Have you ever gone to a 4H auction after the stock show and seen some of the kids cry when their animals were sold? I suppose this is a natural reaction after practically living with the animal all spring and summer. The younger little ones are the ones most apt to get too attached to their pets. After they have gone through this experience a time or two they learn to not make such pets of their projects.

When we were little kids on the farm we would sometimes make this same mistake. I remember Bob had a favorite cow by the name of Secore. I never knew how she got a name like that. She had a pair of distinctive horns that were shaped like handles.

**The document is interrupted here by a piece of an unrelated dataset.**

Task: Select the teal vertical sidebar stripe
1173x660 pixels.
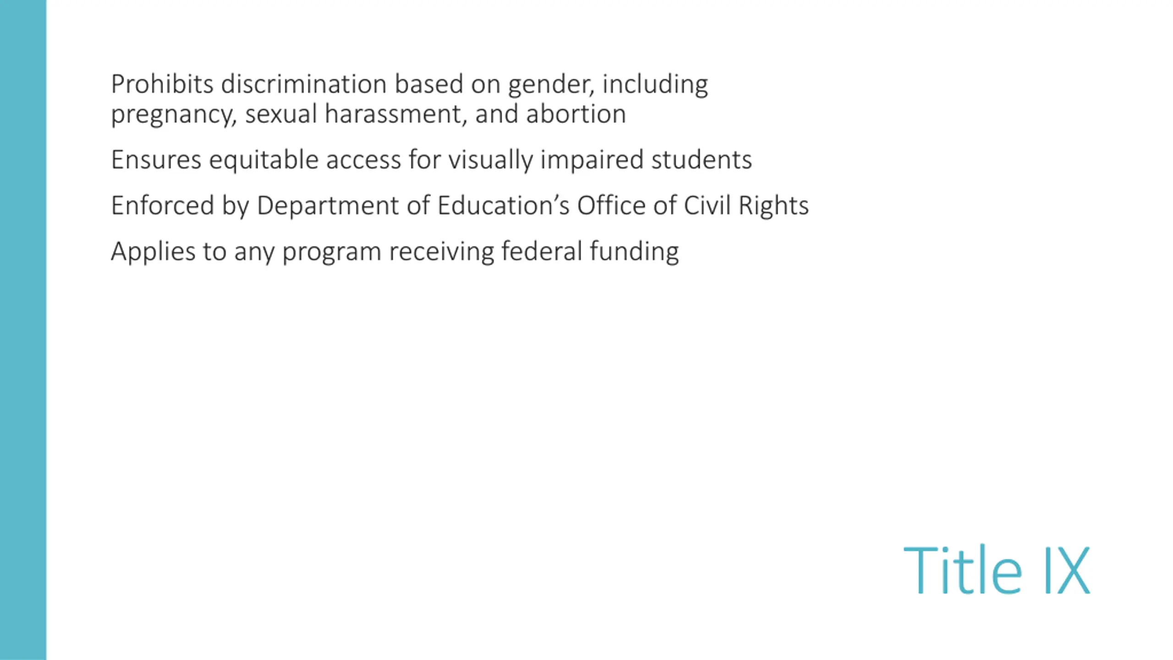Action: 23,330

Some times when Dad went to the barn to start milking, we would go with him and Jady and I would look at Secore's teats, select a clean one, and squirt milk in our mouths. But Bob, always the showman, would grab the teat just like a calf and suck on it.

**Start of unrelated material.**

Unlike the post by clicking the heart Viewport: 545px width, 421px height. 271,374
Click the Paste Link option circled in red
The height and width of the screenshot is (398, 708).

Mr. Sitser, the owner of the farm, decided one day that he would change from cows to sheep and so began getting rid of the cows. He bought a lot of sheep fence and Dad and the hired man cut and split enough chestnut posts and fenced in 60 acres of pasture for the sheep. One afternoon when we came home from school, there propped up against the side of the barn was a cow's head with Secore's distinctive horns. Bob had a few sad days after that for while he knew what was taking place, I don't believe he ever thought it could happen to his favorite cow.

Later years, a lot later, when Ag and I had moved to Owego someone asked us if we wouldn't like to join the Grange. Originally this was a farmers' organization. We weren't farmers at that time, just lived in the country. 

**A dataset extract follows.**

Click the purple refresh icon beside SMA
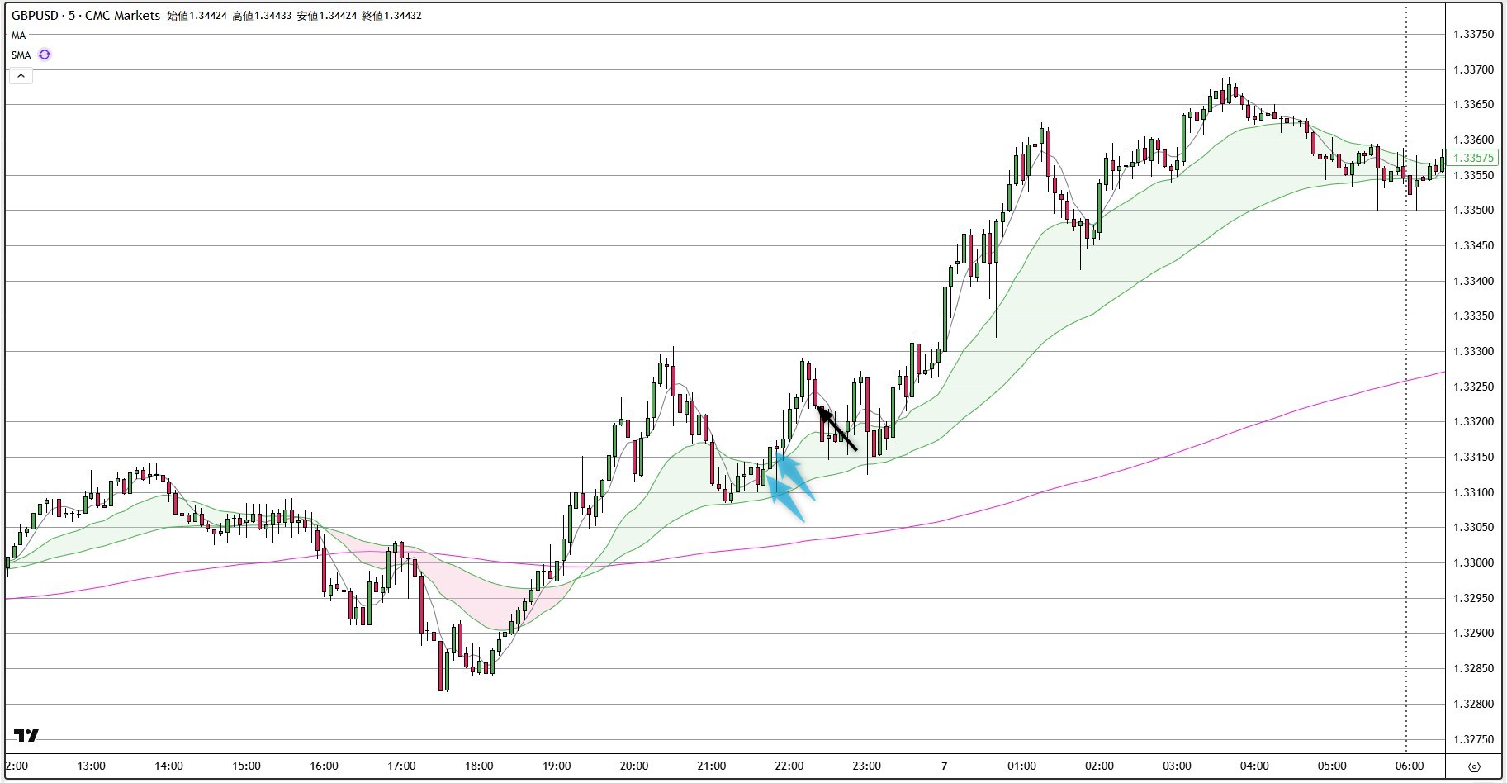1507x783 pixels. pos(45,55)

Not long ago some one wrote a piece about the Grange and how it was a dying organization but due mostly to the efforts of Bob Thompson and George Montgomery and several of the faithful older members, the Goodrich Settlement is quite healthy. They recently spent over $14,000 on the building. Back in the leaner days, Peg Draper, Albert and Mary Thompson, and Helen Goodrich who I think is the only surviving charter member, kept it going. I remember one night during the Lecturer's Hour, another Goodrich, Burnett, told of an amusing incident that had happened to him when he was a small child. 

His family lived in town then and they had on old female hound and she had a litter of little puppies. Burnett's mother noticed that people would stop before the house they would pause for a bit then go on shaking their heads. She moved to another window where she could see the front steps and there was her son who had pushed on of the pups aside and was sucking his teat.